Essa rápida incursão pelo passado escravista eclesial brasileiro tem por objetivo, em primeiro lugar, discutir dois conceitos distintos: culpabilidade e responsabilidade histórica. O primeiro, culpabilidade histórica, é um conceito falacioso, mesmo se nos movemos no âmbito do discurso eclesiástico, no qual o conceito de culpa ocupa um lugar central. Nenhum religioso jesuíta, carmelita, franciscano ou beneditino atual pode ser culpado pela atividade escravista de seus antecessores. A atual geração não pode ser culpada pelos atos de seus antepassados, como já zombava o profeta Jeremias da crença comum no seu tempo: os pais comeram uvas verdes e os dentes dos filhos é que se embotaram. A história é o que é e nos resta somente nos aproximarmos do passado para tentar compreendê-lo e interpretá-lo o melhor possível, baseados em fatos documentalmente verificáveis. Mas, se a culpabilidade histórica é um conceito sem sentido, a responsabilidade histórica com o presente é um conceito central para aqueles que buscam interpretar o passado. Como costuma afirmar a historiadora Lilia Schwarcz, o presente brasileiro está cheio de passado. O passado escravista brasileiro emerge com força no presente da sociedade brasileira, obviamente na vida da população negra e das periferias. A tentativa constante até o presente de ignorar o passado de violência escravista e suas repercussões na atualidade é uma forma de esquivar-se da responsabilidade histórica com o tempo que nos toca viver. É necessário cuidar do presente para que cessem as violências atuais, cujas raízes remetem à violência escravista. Entramos aqui no campo da memória histórica e dois conceitos relacionados: reparação e não repetição

O conceito de reparação está intimamente ligado ao conceito de justiça. Para a população negra, é necessário reparar uma injustiça que se arrasta desde o fim do período monárquico, quando a fim da escravidão não foi seguida pela integração na população recém-libertada no conjunto da sociedade brasileira. É esse um dos sentidos das cotas raciais nos diferentes âmbitos públicos e privados da sociedade brasileira. Outra importante iniciativa de reparação seria a adoção séria do ensino em todos os níveis da educação brasileira, da história e dos mecanismos de violência contra a população negra. Para uma população historicamente marginalizada, é necessária uma discriminação positiva, políticas públicas que tentem colocar fim a mais de um século de exclusão. É esse, por exemplo, o sentido da destinação de 100 milhões de dólares da Conferência Jesuíta de Canadá e Estados Unidos para uma fundação dedicada a apoiar descendentes de escravizados. Assim como no Brasil, nessa região a Companhia se serviu abundantemente da mão de obra escrava para seu clero, suas igrejas, seus colégios e a agora conceituada Universidade de Georgetown, em Washington DC. 

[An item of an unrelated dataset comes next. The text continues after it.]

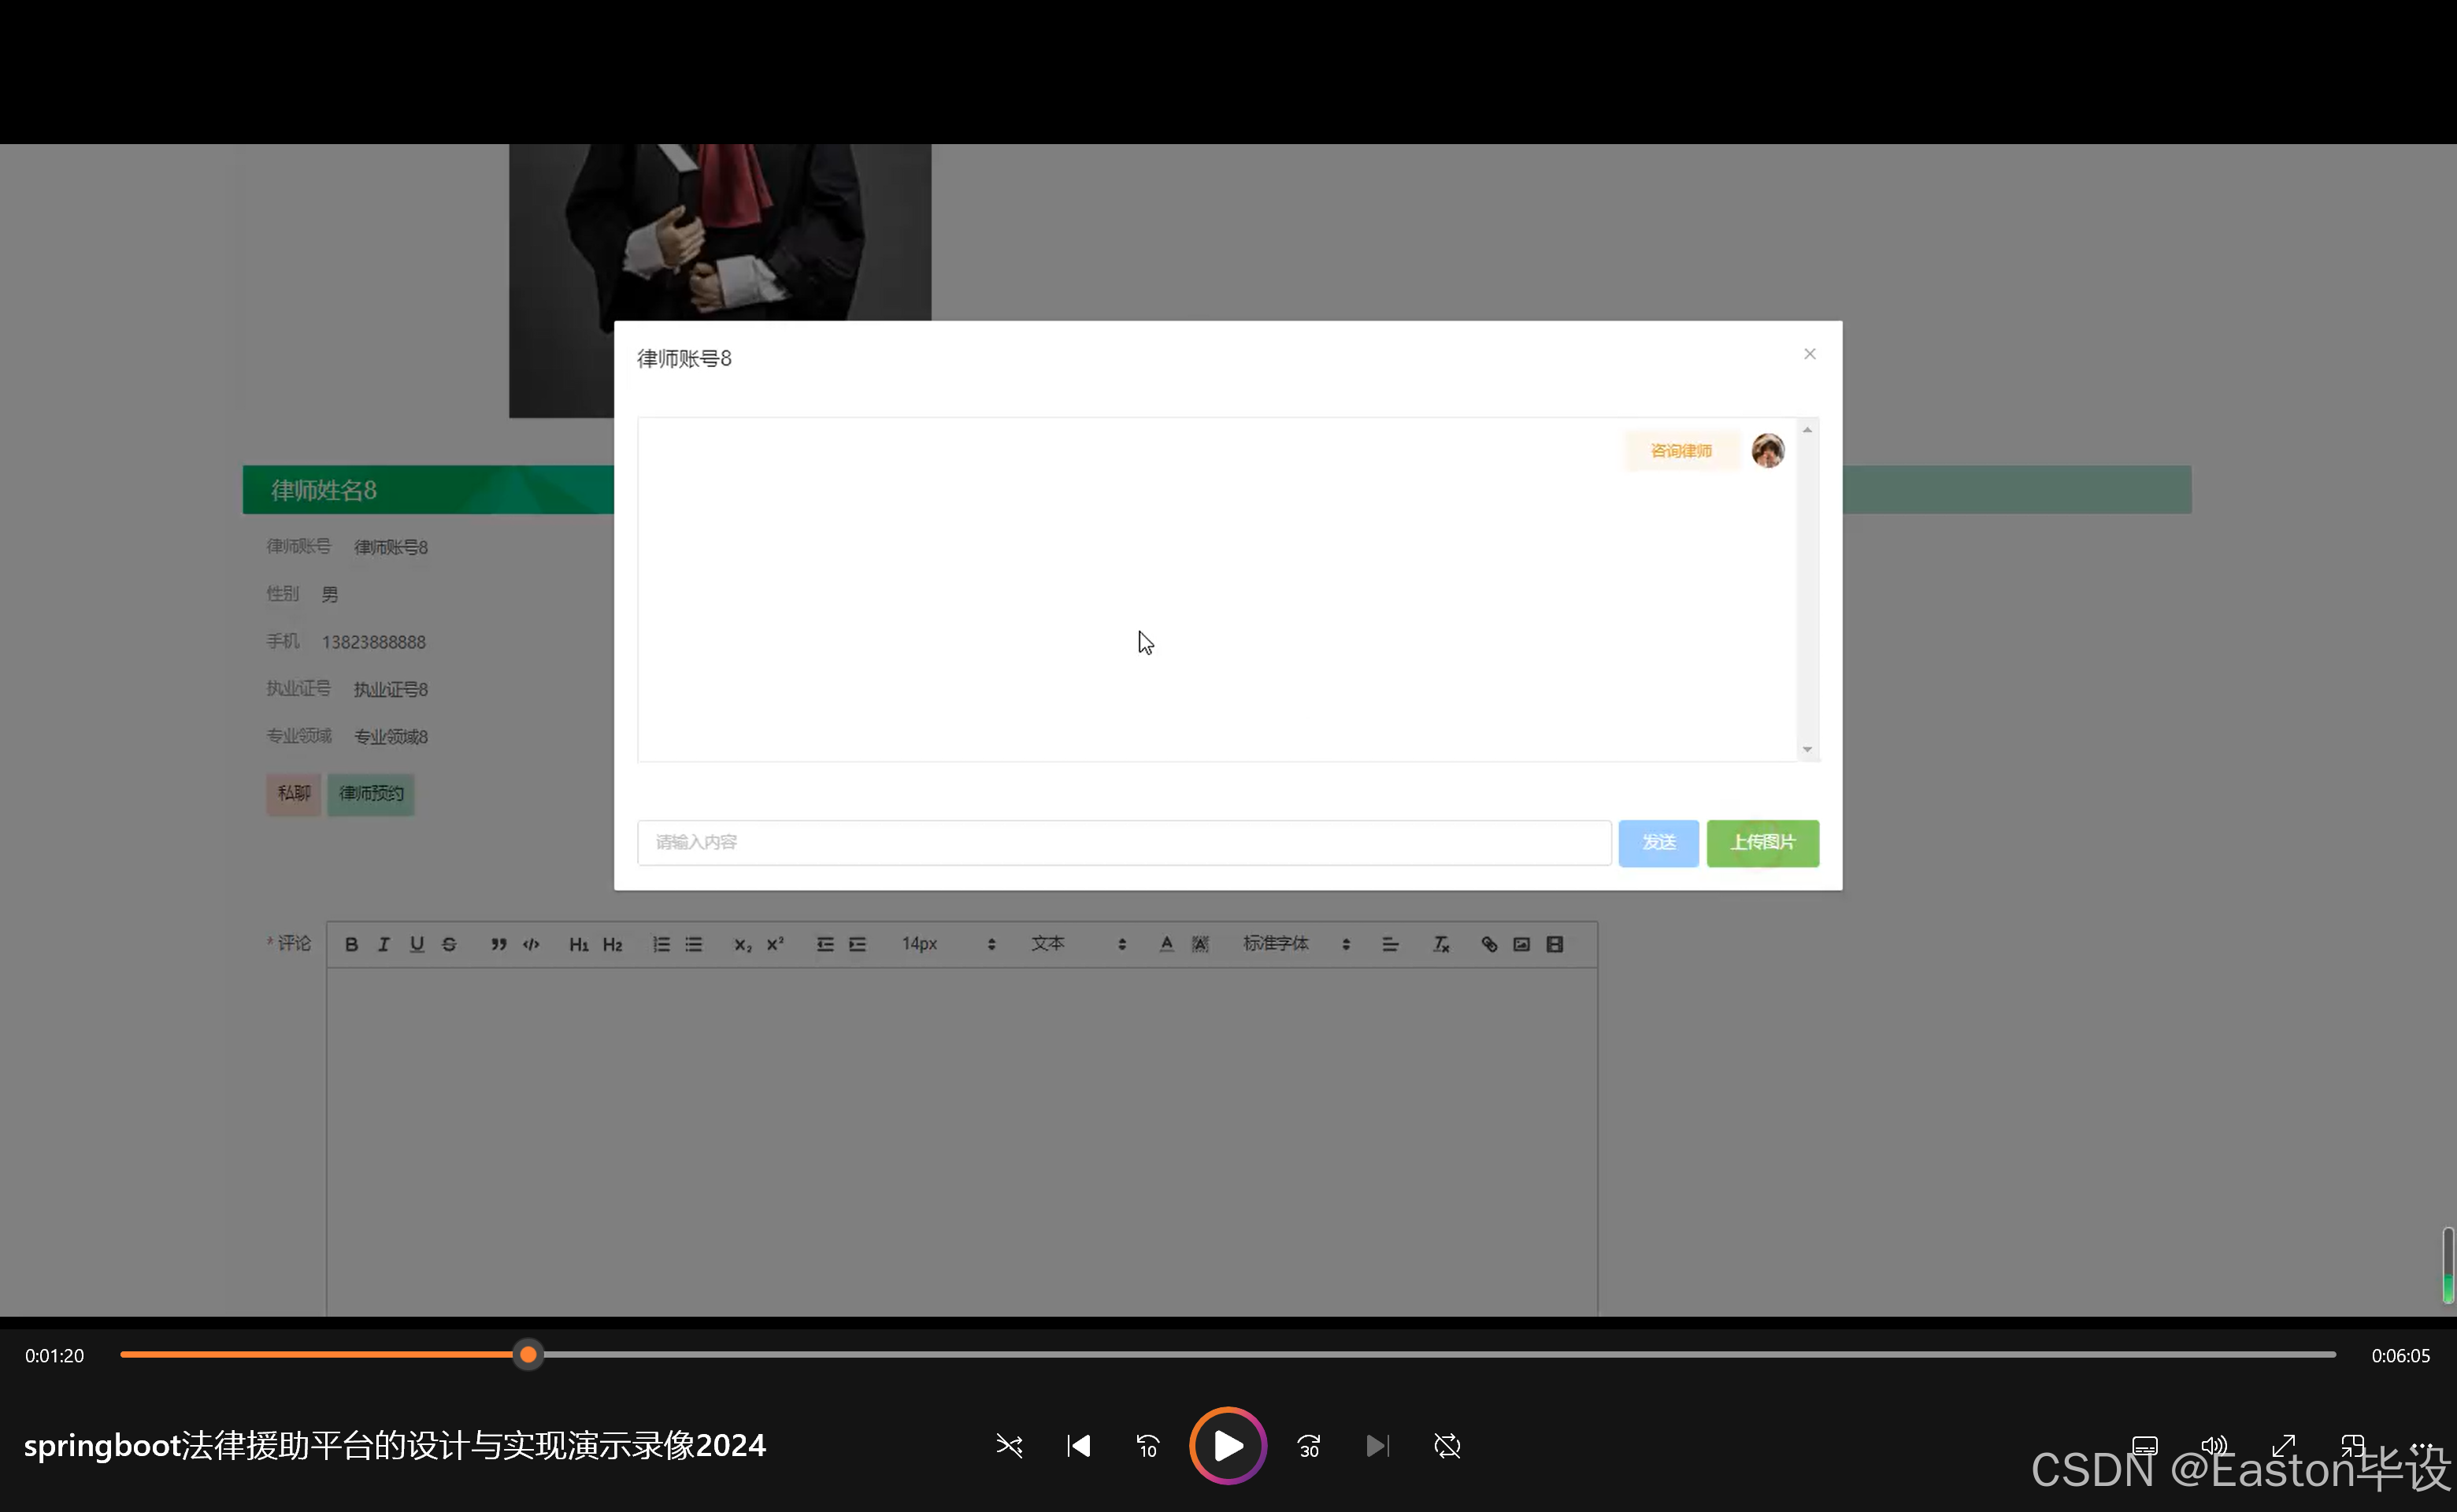The image size is (2457, 1512).
Task: Click the 上传图片 upload button
Action: 1762,842
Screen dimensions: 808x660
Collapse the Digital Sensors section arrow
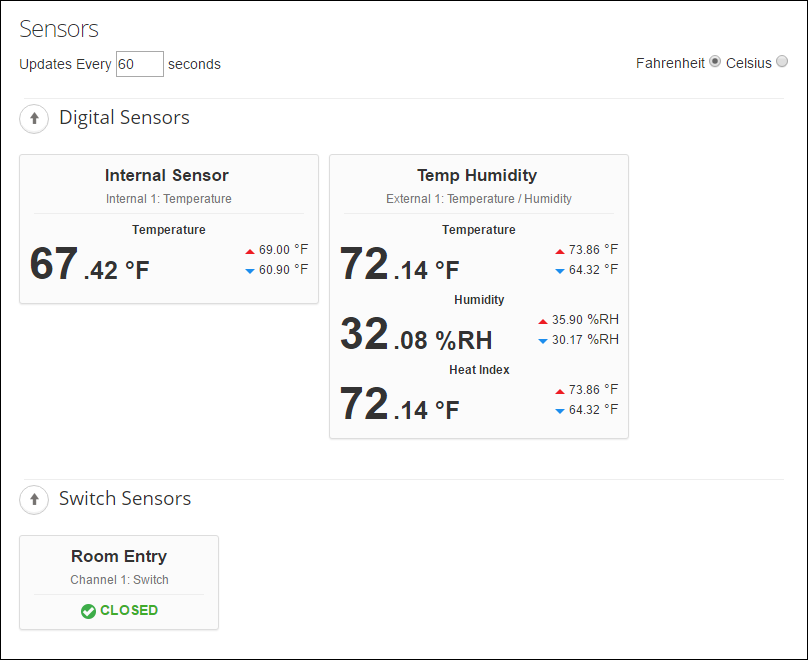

A igreja no Brasil é historicamente tímida ou mesmo omissa com o tema da responsabilidade histórica com a população negra. Exceptuando a Campanha da Fraternidade de 1988, boicotada por quase 50 bispos em suas respectivas dioceses, restam algumas tímidas iniciativas pontuais. Contra os argumentos contrários à afirmação da falta de responsabilidade histórica da igreja no Brasil com a população negra, basta ver a   composição majoritariamente branca do clero brasileiro. Isso ficou patente na eleição da última direção da Conferência Nacional dos Bispos do Brasil, em 2023. Políticas de integração da população negra, sim; na igreja, não. Não fora pela denúncia corajosa de um ou outro dessa situação tão descarada, o fato teria passado despercebido. A mente de um brasileiro médio está treinada para achar normal um hospital com médicos majoritariamente brancos, um Tribunal Supremo exclusivamente branco, parlamentos majoritariamente brancos, juízes majoritariamente brancos, universidades públicas antes das cotas com uma comunidade estudantil majoritariamente branca, bispos e clero majoritariamente brancos, uma direção da mais alta representação eclesiástica brasileira exclusivamente branca. 

Finalmente o conceito de não repetição, mais além do significado de evitar novas manifestações do mesmo tipo de violência, significa, também, evitar novas modalidades de violências de raízes antigas e conhecidas. O tema da violência contra a população negra é algo tão patente, seja no passado, seja no presente, que serve como parâmetro para identificar outros tipos de violências mais sutis e não tão explícitas. É por isso que podemos afirmar que o movimento negro é extremamente benéfico não somente para a própria população negra, mas, também, para todos aqueles que compreendem os mecanismos de violência denunciados por seus membros e abraçam as propostas de luta e transformação pleiteadas por eles. 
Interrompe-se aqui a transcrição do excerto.